The Date/Year and Region: 1830, Boston
How Did You Make It: In the period kitchen, which is usually fun and always an adventure. I started by creaming the butter and sugar (half pound of each, the sugar measured on the beam balance), which on this cold damp day meant 'beating the hard butter and sugar with a wooden spoon until they incorporated'. I then beat the three eggs (yokes and whites) with a birch whisk in a tapered redware bowl. I then combined all three, adding a half "teaspoon" each of powdered mace and cinnamon, and grating about 1/3 of a nutmeg (because I've been having trouble sourcing them and was running low). I grated the lemon (basically zesting it) with a replica tin rasp, and added it as well.

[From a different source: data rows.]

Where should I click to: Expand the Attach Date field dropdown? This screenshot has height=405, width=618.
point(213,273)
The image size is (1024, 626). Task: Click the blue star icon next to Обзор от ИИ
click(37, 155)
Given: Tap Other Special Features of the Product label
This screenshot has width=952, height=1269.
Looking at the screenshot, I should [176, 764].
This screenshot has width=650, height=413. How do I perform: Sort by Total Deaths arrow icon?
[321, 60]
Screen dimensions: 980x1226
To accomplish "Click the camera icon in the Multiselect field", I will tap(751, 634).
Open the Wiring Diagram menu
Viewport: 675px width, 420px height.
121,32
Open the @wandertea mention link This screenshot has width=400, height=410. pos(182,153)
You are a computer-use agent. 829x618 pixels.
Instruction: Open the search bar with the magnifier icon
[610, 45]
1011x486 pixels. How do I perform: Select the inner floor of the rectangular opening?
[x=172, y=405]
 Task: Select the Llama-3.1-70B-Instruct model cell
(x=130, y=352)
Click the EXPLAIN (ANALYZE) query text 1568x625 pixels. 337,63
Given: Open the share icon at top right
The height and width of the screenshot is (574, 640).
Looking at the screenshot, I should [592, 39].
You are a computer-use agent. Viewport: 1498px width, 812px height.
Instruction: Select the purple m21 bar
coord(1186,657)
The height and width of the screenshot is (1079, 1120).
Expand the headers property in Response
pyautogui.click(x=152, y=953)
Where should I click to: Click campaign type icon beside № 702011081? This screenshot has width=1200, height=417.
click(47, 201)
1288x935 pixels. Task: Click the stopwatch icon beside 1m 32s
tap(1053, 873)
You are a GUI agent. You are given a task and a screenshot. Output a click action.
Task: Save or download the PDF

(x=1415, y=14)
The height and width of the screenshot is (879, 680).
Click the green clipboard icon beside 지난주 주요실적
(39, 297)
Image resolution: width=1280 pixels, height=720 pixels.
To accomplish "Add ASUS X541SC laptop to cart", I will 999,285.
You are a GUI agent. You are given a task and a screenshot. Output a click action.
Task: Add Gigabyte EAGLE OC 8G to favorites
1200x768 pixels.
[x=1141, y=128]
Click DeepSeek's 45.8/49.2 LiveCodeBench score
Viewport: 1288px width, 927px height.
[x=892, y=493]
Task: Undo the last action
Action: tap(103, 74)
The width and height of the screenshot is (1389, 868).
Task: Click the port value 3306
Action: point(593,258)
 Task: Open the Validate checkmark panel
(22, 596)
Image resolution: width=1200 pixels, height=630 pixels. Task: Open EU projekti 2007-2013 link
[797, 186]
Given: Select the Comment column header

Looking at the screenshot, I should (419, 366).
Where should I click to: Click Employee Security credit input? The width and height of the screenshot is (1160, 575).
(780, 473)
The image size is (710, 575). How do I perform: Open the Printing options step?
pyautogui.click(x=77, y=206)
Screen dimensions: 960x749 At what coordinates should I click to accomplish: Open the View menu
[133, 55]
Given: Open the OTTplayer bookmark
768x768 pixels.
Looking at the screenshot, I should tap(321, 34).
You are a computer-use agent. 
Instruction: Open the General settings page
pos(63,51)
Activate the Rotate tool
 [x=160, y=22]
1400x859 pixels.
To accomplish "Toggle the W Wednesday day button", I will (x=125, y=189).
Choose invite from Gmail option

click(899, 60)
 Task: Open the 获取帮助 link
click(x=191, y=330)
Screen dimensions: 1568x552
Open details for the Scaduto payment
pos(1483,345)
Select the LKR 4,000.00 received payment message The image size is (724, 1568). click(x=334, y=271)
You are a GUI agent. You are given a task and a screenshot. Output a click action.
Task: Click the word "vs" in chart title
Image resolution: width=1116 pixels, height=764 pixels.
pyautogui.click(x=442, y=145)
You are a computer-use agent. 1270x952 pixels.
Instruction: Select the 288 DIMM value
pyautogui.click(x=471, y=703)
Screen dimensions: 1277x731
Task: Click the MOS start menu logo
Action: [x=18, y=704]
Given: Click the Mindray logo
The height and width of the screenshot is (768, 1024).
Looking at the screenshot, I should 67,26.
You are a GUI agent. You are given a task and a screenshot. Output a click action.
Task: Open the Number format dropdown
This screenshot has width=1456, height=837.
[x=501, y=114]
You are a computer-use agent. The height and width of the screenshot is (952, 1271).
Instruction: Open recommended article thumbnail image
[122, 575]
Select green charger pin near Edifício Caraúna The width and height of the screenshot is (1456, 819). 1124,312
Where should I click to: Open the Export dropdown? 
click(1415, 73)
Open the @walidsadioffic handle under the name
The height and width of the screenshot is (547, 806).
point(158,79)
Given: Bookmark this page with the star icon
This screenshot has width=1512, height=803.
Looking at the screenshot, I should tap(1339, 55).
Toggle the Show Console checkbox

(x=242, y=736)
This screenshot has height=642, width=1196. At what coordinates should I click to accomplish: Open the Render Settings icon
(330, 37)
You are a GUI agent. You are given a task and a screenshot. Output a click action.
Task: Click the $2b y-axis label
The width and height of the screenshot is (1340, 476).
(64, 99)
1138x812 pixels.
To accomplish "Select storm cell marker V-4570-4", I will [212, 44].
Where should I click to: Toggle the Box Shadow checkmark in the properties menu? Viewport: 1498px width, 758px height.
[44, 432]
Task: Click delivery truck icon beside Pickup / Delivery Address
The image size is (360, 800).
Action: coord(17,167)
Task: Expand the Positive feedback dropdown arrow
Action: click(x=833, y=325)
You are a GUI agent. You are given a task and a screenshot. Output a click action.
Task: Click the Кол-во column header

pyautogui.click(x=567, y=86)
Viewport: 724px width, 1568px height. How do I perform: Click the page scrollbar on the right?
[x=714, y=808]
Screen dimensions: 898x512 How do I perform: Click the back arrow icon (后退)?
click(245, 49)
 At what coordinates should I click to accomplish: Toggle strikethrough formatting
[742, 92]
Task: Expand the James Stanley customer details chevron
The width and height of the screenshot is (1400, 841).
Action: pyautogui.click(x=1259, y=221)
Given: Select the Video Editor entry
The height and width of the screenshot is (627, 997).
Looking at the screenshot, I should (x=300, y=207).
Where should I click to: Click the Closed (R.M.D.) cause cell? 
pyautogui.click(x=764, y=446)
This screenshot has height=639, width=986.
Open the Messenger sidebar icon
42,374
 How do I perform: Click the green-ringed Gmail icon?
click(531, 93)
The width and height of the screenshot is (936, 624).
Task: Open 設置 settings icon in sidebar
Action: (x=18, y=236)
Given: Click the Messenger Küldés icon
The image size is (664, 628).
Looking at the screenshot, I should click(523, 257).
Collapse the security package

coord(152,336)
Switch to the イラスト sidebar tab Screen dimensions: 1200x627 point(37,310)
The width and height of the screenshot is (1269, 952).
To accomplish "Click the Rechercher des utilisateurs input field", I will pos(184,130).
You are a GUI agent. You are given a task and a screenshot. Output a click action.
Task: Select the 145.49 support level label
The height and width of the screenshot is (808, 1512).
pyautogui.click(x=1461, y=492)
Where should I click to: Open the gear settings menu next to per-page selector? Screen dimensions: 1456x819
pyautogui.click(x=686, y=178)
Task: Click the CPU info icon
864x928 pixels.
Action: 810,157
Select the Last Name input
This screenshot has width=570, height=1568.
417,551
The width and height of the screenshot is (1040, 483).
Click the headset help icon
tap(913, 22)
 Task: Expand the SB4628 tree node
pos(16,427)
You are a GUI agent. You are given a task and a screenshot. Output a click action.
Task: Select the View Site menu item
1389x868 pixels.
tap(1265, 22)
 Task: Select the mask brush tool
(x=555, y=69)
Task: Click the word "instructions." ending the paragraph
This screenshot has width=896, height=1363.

This made a really thin, sticky dough (perilously close to a batter). The first four jumbles, I tried rolling them in flour to make rings, but they just weren't looking nice. At my friend's suggestion, I then tried piping the rest of the dough (which made lovely rings on the tin, at least). I baked them in a slower-than-desired oven (cast iron wood-burning stove), on a replica tin baking sheet, which was buttered per the instructions.
The jumbles spread out paper-thin while baking. Though they tasted fine, they did not look well at all.
Time to Complete: Unsure, as I was in the period kitchen without a clock. Less than 3 hours, if only because I know I spent more than an hour fighting the stove before any cooking started.
Total Cost: $1 for lemon, other ingredients on hand
How Successful Was It?: Tasted fine, but the texture was a mess. The lemon worked well with the spices, and none were overwhelming. Our verdict after the first pan was that more flour was needed, but we were so short on time that I just decided to bake what we had left (and still ended up throwing out the last pan worth of batter, because there just wasn't time). I'd like to revisit this recipe with more flour at some point in the future--I think that I need to really work a lot more flour in during the rolling step.
How Accurate Is It?: There were lots of little details here which got me closer to 'accurate' than usual. I used eggs from a friend's heritage-breed chickens (closer to the right size), a beam balance (for weighing ingredients), tried the divided spoon method to measure the spices, got to grate my substitute lemon rind on a reproduction tin grater (which works REALLY WELL), baked the jumbles on a reproduction tin cookie sheet, and did all of this in a (freezing cold) period kitchen with a wood-burning stove.